As a follow up to my last blog post on 5 tips for building your startup’s financial plan, here are 3 simple slide examples you could use in an initial investor meeting – when it’s absolutely key to nail the financial overview (while the excel backup can be saved for due diligence down the road).
* Please note that the figures in the example slides below are “dummy numbers” (inserted as a demo only)
1) TAM Slide
On the left-hand side of the slide, show the bottoms-up analysis of your TAM or revenue potential under each bucket (=Price x Quantity); larger buckets represent TAM expansions, i.e. either entering new markets or geographies (the Q side of the equation) or a robust tech roadmap allowing upselling which expands the P side of the equation
On the right-hand side of the slide, show the tops-down approach to TAM, i.e. the absolute size and growth profile; try to note segment growth too as this could tell a different story
Source: It’s important to use and footnote a credible source so you can adequately defend your numbers
2) Financial Plan
The financial overview slide needs to be at a high level, clean, rounded to one decimal place (max) and showing in $mm (or $000 as appropriate); it can be annual or quarterly – depending on the fundraising horizon
Choose 2-3 KPIs that you run YOUR business by and show them at the top; make sure you answer the questions “what am I monitoring daily” and “how is success defined” if you are not sure which ones to include
Revenue: You can break this into segments if it helps to tell a story, e.g. recurring revenue vs. professional services/maintenance or different product lines etc.
Opex: Break down the opex into R&D, S&M, G&A and use the “comments” column to add qualitative rationale or considerations
Net cash burn: This answers the question “what is the pace of burn and how long would the investment last”
# of employees – typically one of the largest cost buckets, it needs to drive the opex above and be realistic in terms of hiring pace
At the bottom, you might want to consider adding other key stats. Examples I have seen include % revenue breakdown by geography, product mix, target customers (b2b, b2c), etc.
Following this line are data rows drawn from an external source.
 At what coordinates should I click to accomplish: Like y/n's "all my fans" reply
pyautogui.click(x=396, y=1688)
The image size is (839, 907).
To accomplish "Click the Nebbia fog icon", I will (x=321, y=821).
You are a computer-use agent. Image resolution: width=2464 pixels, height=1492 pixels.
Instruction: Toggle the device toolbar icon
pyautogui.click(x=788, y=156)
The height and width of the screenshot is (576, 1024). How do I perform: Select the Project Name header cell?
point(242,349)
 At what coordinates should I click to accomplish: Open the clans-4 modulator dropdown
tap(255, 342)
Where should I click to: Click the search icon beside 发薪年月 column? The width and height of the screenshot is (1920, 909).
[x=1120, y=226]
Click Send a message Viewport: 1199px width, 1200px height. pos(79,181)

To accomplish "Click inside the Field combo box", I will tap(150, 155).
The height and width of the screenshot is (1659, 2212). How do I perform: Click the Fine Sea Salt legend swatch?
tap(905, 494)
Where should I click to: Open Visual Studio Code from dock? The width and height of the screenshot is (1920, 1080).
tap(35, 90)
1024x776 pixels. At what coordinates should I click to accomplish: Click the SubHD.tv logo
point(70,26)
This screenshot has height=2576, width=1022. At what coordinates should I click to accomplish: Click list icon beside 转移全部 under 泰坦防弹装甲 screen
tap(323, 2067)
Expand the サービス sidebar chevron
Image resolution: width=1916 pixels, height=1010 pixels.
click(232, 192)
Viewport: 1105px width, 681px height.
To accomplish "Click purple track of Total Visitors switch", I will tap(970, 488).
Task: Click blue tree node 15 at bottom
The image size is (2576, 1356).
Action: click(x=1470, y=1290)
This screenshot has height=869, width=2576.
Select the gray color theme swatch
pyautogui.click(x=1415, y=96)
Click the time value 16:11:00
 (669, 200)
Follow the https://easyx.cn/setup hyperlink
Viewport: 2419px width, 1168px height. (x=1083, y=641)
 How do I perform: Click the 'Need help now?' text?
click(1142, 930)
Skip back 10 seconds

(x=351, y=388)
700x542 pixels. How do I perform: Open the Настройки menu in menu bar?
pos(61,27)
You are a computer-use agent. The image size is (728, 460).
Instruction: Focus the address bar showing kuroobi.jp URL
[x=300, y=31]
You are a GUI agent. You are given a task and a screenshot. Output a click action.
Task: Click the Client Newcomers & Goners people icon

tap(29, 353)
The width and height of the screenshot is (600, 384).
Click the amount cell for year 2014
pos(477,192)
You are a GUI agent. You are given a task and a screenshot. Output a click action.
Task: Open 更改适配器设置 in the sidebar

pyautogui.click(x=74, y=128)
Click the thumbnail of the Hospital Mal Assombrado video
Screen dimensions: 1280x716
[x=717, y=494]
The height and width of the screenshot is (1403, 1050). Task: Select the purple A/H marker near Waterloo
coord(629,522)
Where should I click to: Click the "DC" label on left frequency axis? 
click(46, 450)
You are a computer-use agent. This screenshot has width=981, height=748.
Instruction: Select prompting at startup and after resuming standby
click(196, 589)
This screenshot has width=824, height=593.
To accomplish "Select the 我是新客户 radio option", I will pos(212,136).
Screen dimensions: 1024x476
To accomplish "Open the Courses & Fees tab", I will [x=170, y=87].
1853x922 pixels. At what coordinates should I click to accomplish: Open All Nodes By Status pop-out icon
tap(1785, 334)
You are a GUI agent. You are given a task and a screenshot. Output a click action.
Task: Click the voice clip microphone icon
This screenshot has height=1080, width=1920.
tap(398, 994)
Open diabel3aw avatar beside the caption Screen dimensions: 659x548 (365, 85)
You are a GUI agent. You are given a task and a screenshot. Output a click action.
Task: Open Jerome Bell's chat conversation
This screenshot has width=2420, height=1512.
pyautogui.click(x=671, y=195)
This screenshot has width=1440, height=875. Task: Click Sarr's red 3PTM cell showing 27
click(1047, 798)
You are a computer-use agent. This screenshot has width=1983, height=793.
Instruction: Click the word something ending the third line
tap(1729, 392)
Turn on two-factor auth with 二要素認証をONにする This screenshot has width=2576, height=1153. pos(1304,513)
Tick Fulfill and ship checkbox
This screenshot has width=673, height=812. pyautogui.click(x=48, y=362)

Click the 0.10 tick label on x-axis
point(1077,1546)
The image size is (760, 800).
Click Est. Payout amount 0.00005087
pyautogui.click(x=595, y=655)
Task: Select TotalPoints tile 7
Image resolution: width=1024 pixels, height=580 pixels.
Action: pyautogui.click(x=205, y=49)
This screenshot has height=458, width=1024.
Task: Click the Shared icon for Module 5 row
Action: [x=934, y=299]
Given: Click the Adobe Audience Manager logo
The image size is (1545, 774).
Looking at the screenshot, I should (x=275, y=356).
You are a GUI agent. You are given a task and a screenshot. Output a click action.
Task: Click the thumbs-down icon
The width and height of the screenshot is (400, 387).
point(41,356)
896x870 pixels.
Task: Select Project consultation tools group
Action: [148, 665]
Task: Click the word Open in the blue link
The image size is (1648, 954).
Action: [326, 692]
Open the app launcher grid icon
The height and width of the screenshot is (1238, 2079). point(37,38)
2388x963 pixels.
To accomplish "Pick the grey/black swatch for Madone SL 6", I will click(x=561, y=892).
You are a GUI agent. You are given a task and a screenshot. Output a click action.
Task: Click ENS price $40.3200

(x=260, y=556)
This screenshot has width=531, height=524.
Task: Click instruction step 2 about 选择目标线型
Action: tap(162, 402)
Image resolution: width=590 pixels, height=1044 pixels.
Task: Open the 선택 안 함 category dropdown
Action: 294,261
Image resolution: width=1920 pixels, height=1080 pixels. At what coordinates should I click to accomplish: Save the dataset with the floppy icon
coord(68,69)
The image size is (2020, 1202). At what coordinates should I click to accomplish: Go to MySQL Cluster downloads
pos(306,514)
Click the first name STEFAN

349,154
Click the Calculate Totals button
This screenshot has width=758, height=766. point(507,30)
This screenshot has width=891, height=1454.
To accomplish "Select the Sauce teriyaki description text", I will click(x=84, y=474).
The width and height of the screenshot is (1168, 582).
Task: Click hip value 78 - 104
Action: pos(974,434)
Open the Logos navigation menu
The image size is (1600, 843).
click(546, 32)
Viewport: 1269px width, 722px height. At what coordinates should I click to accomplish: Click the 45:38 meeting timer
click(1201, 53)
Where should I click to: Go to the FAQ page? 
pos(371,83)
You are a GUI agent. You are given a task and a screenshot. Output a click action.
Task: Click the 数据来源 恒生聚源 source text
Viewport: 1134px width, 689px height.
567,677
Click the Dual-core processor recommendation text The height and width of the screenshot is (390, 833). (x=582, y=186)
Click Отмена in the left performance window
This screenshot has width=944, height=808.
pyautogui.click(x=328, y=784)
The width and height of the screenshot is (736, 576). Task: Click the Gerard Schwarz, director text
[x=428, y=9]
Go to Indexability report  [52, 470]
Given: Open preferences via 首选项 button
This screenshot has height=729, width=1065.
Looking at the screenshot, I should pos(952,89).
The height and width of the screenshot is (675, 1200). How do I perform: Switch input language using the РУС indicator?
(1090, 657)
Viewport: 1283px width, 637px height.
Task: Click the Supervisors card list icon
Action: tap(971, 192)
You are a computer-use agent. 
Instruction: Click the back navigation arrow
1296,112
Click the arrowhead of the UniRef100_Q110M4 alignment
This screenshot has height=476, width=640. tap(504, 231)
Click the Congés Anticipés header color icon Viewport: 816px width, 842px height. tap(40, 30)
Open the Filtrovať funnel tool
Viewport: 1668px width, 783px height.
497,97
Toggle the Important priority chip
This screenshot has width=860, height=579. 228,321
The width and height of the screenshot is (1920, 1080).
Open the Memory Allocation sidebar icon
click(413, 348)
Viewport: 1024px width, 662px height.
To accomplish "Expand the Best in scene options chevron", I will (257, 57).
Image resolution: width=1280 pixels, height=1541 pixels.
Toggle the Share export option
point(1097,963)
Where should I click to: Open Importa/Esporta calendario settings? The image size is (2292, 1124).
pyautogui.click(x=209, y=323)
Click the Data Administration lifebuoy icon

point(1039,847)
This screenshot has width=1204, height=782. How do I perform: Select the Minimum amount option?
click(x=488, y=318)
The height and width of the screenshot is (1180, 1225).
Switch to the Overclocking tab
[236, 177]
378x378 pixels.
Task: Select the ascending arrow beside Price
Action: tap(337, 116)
Have a detailed Excel backup that can be used for follow up meeting(s) or offline review; it should also include a monthly breakdown
3) Unit Economics
This is a simple slide that shows you are building a sustainable business that can scale effectively
The slide essentially takes the lifetime gross profit from a customer and divides it by the cost it takes to find and onboard a new customer; if the ratio is 3x+, you are on the right track
Definitions relating to this slide can vary though (refer to the slide for the common definitions for each component), e.g. some versions might take into account discounting or time value of money. The calculation above, however, should provide a solid foundation for unit economics discussion
If each customer requires capex investment (e.g. a rack in a data center), you would typically add it to the denominator together with the CAC
Thanks for all the great feedback on the prior post on building your startup’s financial plan.